However, the Post reported tanks and heavy artillery departing from sites in southwestern Russia and heading toward the border, according to a senior U.S. official. The Ukrainian government has said Russian tanks have already entered into eastern Ukraine but those reports have not been confirmed by the United States, said the American official, who spoke on the condition of anonymity because she was not authorized to speak for attribution.
“The pro-Russian insurgency in eastern Ukraine has deepened the country's religious divide as two Orthodox Churches tied to rival patriarchates in Moscow and Kiev support opposite sides in the conflict,” reported the Agence France-Presse.
“Orthodox churches in Crimea have experienced a bitter divide between pro-Ukrainian and pro-Russian sympathizers,” reported Open Doors. “Churches with a pro-Ukrainian stance have experienced discrimination since the referendum. Ukraine's Liga News website reported a disturbing incident on June 1 in which a group of armed men in traditional Cossack clothes attacked the Holy Virgin Ukrainian Orthodox Church Kiev Patriarchate. The attackers smashed through the door, ransacked the church and attacked the priest, Ivan Katkalo, and parishioners, including a pregnant woman who came to the priest's aid.”
When police arrived three hours later, they allegedly sided with the attackers, “stating that the Ukrainian Orthodox Church (Kiev Patriarchate) was anti-Russian, and therefore had no place in Crimea,” according to Open Doors.

+===+

What is required → Could you continue the report on Ukraine's religious divide, starting right after its final sentence? The lines after this report come from a separate source.

Available data →
+===+

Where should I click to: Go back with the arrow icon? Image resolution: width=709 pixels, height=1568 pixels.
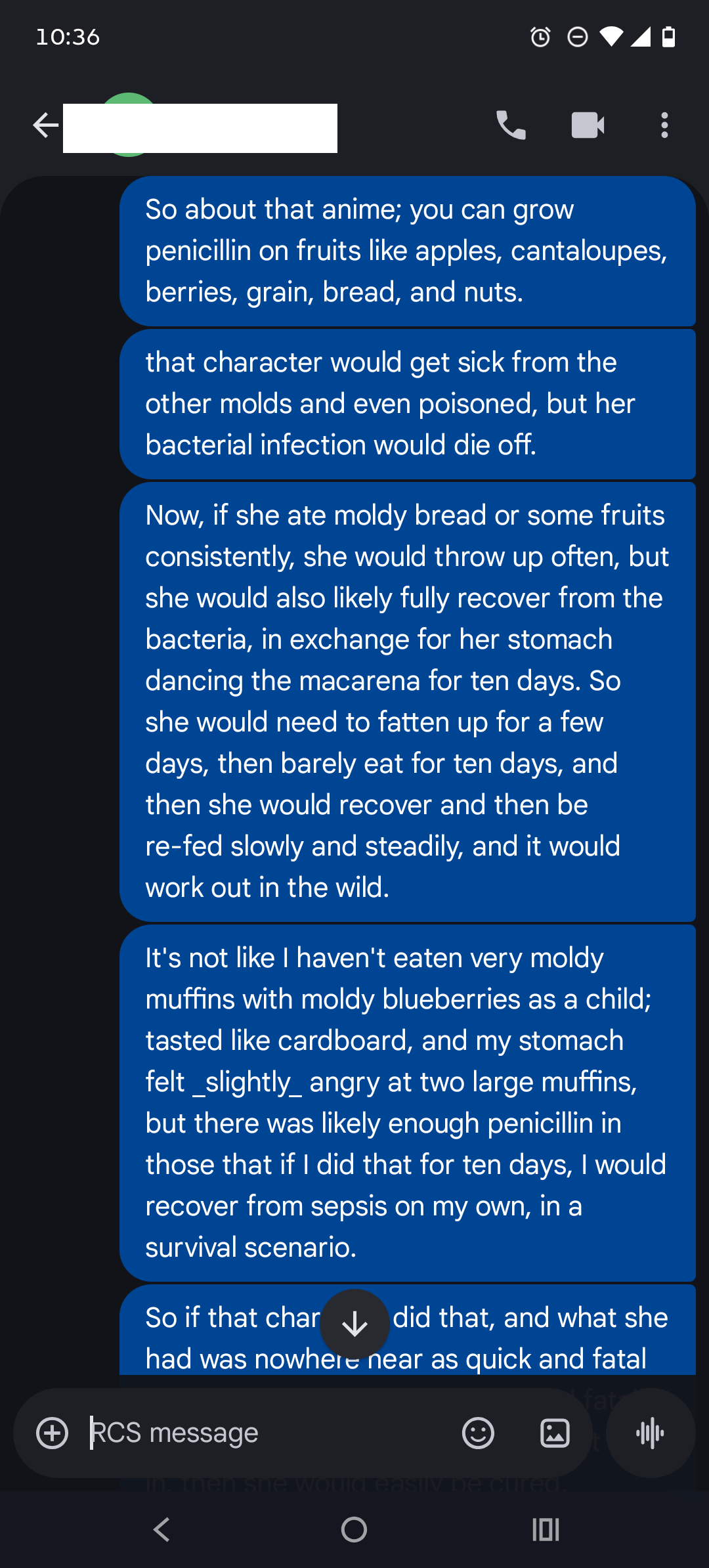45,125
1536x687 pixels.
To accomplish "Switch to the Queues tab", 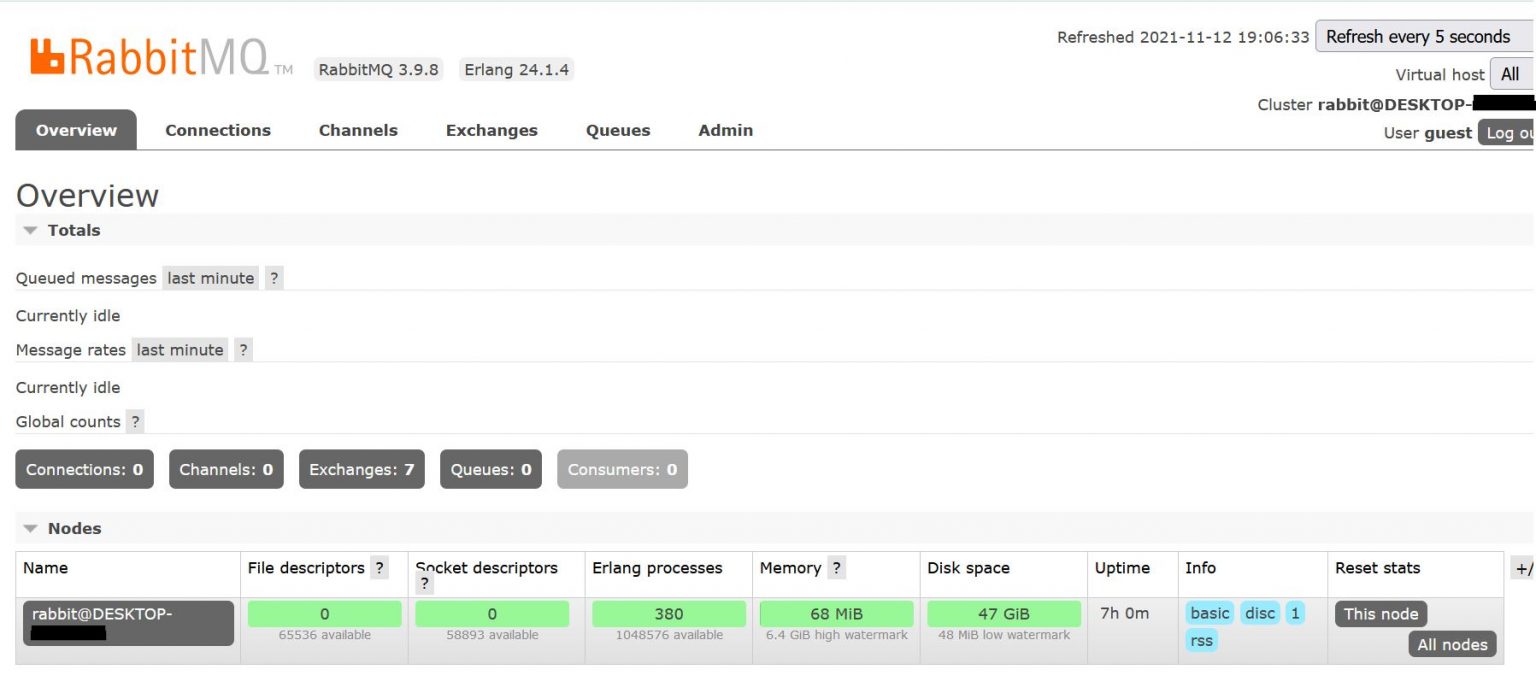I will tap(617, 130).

+===+

Exercise answer →
Meanwhile, Protestants were also experiencing severe stress. “In one of the latest known incidents,” reported Stefan J. Bos for BosNewsLife, “about 25 armed men, wearing Balaclava masks, seized the Central Church of Christ and ‘a ministry training school’ in the eastern Ukrainian city of Gorlovka during Sunday morning worship on May 25, Christians said. The Protestant church was meeting in an art museum that also housed the Bear Valley Bible Institute of Ukraine, an extension of the Denver-based Bear Valley Bible Institute.”
Pastor Andrew Zhuravlev, who also teaches at the Bible Institute, told Bos that the commander had told him the soldiers were Russian troops and he "told us that any denominations apart from the Eastern Orthodox [Moscow Patriarchate] are illegal on this territory.”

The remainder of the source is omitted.